Wikipedia provides an alternative definition for the ECDF which does not have this bias and also estimates with less error: (#elements <= threshold) / (#elements + 1)

Should there be two definitions of the ECDF, one for estimating from discrete distributions and a different one for continuous ones?

Are there any proofs about the bias of an ECDF when estimating a CDF?

Here is a simple example that makes the problem obvious. Put four apples in a row and draw a line between apples 2 and 3. What percent of the apples are on each side of the line? The EDCF says the line through apple 2 is 50%, the line through 3 is 75%, and the interpolated value is 62.5%, so the estimate is that 62.5% of the apples are to the left of the line that is midway between apples 2 and 3.

Here is my Matlab code that shows the bias:

% Method 1 - ECDF
% Method 2 - Alternative ECDF
cdf = estimateCdf(-2:2, 0.0);
assert(cdf(1) == 0.6);
assert(cdf(2) == 0.5);

numTests = 100 * 1000;
numSamples = 10;
err=zeros(numTests, 2);

for i=1:numTests
    threshold = randn(1, 1) * 2;
    groundTruth = 1 - (1 - erf(threshold)) / 2;
    scores = sort(randn(1, numSamples) * sqrt(0.5)); %% ERF assumes a variance of 0.5
    err(i, :) = estimateCdf(scores, threshold) - groundTruth;
end

fprintf('\nTests = %d\n', numTests);
for method = 1:2
    fprintf('Method %d\n', method);
    fprintf('  RMS Error:  %1.6f\n', rms(err(:,method)));
    fprintf('  Bias:       %1.6f\n', mean(err(:,method)));
end

function cdf = estimateCdf(scores, threshold) 
    idxList = find(scores < threshold);
    cdf = zeros(1,2);

    % If there are no scores below threshold then CDF is zero
    if isempty(idxList)
        for method = 1:2
            cdf(method) = 0;
        end

    % If all scores are below threshold then CDF is 1
    elseif idxList(end) == numel(scores)
        for method = 1:2
            cdf(method) = 1;
        end

    % Interpolate scores between 2 nearest points to the threshold
    else
        x0 = idxList(end);
        x = [x0, x0 + 1];
        xIdx = interp1(scores(x) - threshold, x, 0, 'linear');

        % Interpolate the scores to a CDF
        cdf(1) = interp1(x, x / length(scores), xIdx, 'linear');
        cdf(2) = interp1(x, x / (length(scores) + 1), xIdx, 'linear');
    end
end

Best Answer

The empirical distribution function is an unbiased estimator of the true underlying distribution. For simplicity, let's assume the underlying distribution is absolutely continuous and admits a density $f$. If your sample consists of the iid points $\{X_n\}_{n=1}^N$, we can take the expectation of the ECDF:

$$ \begin{aligned} E(\hat{F}(x)) = E\big(\frac{1}{N}\sum_{n=1}^N I(X_n\leq x)\big) = \frac{1}{N}\sum_{n=1}^N E(I(X_n\leq x)) &= \frac{1}{N}\sum_{n=1}^N\int_{-\infty}^\infty I(y\leq x)f(y) dy\\ &=\frac{1}{N}\sum_{n=1}^N\int_{-\infty}^x f(y) dy\\ &= \frac{1}{N}\sum_{n=1}^N F(x)= F(x), \end{aligned} $$

where I am using $I$ as the indicator function. You could certainly interpolate this function, though I think upon doing any kind of interpolation you will introduce a bias to your estimate, e.g.
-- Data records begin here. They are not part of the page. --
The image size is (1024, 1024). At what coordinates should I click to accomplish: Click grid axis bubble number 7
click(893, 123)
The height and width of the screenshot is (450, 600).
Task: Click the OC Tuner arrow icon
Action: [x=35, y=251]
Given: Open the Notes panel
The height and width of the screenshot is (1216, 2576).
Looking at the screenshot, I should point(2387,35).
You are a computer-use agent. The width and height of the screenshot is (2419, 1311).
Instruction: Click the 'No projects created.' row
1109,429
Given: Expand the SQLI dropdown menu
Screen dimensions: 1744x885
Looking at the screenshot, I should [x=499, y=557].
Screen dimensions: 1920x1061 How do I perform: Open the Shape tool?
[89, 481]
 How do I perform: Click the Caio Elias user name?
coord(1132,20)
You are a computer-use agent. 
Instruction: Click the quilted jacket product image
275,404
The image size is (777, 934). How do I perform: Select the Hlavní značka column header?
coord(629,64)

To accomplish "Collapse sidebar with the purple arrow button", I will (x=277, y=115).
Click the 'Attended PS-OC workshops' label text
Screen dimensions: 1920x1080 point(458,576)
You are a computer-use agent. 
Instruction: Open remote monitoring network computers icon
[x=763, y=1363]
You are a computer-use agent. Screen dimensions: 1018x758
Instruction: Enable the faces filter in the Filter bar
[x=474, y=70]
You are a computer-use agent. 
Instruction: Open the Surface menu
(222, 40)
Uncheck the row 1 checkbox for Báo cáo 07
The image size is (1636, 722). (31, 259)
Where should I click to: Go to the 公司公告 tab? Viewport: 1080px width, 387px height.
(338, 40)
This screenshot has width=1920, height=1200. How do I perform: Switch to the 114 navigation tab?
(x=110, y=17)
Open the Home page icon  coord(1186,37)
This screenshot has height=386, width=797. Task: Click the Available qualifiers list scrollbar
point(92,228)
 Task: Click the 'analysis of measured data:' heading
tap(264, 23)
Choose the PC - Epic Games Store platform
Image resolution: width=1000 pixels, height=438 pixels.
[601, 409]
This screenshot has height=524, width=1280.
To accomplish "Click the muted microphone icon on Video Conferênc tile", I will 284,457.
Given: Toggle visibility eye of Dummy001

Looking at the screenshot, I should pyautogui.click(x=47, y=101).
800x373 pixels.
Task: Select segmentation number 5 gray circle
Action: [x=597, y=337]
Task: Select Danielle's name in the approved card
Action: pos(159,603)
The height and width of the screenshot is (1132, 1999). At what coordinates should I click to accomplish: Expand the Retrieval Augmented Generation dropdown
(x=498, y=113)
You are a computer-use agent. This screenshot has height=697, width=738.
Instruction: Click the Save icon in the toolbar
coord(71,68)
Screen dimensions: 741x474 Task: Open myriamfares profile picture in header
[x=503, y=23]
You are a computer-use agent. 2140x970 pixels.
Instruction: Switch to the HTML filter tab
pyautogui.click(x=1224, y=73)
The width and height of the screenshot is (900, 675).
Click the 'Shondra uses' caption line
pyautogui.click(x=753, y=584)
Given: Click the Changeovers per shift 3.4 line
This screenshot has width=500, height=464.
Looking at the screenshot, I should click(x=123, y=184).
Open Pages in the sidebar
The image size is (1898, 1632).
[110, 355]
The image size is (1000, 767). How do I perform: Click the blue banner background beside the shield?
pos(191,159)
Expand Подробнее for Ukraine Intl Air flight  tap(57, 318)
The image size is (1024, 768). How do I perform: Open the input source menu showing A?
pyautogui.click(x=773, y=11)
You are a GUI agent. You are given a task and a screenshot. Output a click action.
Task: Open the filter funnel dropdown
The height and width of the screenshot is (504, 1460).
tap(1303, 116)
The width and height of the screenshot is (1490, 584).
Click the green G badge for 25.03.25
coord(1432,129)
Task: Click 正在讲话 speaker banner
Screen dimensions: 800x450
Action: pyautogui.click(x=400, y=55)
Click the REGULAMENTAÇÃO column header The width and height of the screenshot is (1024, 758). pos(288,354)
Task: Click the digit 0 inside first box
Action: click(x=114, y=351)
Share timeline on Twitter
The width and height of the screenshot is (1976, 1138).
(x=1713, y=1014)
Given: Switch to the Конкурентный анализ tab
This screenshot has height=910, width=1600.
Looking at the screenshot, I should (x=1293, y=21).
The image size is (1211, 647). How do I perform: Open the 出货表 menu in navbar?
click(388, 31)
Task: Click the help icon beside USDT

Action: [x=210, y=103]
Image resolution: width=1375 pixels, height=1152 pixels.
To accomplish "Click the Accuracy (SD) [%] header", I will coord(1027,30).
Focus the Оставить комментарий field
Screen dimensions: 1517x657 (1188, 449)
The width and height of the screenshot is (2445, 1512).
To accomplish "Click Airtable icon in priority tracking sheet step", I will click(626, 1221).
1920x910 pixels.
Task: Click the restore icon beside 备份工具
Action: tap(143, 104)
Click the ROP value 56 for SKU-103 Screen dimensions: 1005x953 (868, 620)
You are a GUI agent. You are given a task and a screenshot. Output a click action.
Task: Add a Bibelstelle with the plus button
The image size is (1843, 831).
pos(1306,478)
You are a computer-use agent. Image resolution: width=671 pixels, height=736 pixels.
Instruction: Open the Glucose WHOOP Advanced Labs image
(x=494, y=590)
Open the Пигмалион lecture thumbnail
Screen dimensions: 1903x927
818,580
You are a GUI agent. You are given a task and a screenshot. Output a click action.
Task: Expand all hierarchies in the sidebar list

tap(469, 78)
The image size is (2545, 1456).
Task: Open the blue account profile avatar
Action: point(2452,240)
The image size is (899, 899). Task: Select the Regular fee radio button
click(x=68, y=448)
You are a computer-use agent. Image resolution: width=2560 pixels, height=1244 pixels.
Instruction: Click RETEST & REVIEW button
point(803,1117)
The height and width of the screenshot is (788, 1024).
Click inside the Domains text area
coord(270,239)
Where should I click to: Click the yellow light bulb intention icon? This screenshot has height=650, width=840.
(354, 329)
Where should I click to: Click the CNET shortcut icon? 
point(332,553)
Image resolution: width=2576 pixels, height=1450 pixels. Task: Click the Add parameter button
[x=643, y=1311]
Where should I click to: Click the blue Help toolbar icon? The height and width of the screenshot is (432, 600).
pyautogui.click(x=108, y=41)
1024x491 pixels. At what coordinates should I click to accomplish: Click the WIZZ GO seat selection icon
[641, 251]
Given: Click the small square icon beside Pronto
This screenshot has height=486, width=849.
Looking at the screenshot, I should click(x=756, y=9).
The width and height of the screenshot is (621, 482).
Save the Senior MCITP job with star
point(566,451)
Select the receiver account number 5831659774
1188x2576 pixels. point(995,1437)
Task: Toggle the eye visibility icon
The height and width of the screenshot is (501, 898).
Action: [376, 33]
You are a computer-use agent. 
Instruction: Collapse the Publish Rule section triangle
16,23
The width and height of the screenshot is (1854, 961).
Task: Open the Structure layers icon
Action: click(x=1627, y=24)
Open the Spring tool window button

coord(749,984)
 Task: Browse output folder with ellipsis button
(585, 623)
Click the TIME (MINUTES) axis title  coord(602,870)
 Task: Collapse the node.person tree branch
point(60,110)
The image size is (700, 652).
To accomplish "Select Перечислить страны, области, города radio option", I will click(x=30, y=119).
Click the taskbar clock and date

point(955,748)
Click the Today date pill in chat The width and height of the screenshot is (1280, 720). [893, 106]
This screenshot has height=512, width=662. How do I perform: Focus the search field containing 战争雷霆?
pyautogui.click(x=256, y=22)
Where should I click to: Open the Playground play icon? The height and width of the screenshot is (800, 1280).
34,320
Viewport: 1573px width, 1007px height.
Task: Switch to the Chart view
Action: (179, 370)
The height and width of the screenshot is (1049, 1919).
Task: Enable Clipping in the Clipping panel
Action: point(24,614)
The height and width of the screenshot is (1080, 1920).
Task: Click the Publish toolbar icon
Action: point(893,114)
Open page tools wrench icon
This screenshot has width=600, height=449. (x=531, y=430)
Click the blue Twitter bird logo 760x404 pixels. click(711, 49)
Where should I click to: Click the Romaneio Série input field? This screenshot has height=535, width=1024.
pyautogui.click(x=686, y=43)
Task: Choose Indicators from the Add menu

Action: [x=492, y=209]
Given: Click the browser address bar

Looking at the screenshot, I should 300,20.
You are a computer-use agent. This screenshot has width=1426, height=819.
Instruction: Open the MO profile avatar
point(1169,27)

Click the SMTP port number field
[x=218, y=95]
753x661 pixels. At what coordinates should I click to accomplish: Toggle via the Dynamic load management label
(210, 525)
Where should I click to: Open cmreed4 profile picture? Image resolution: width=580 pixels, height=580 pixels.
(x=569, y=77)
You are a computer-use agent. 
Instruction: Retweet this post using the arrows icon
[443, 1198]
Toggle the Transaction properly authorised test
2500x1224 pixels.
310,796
$$ \begin{aligned} E(\hat{F}(x)) &= E\bigg(\frac{1}{N}\sum_{n=1}^N I(X_n\leq x) + I(X_{(n)}\leq x \leq X_{(n+1)})\frac{x - X_{(n)}}{X_{(n+1)} - X_{(n)}}\bigg)\\ &= F(x)+\frac{1}{N}\sum_{n=1}^NE\bigg(I(X_{(n)}\leq x \leq X_{(n+1)})\frac{x - X_{(n)}}{X_{(n+1)} - X_{(n)}}\bigg), \end{aligned} $$ where $X_{(n)}$ denotes the $n$th ordered (ranked) statistic. Above is one way of writing out a simple linear interpolation between the points. You might be able to show this latter bias vanishes, but it will likely depend on the distribution and may not always be the case.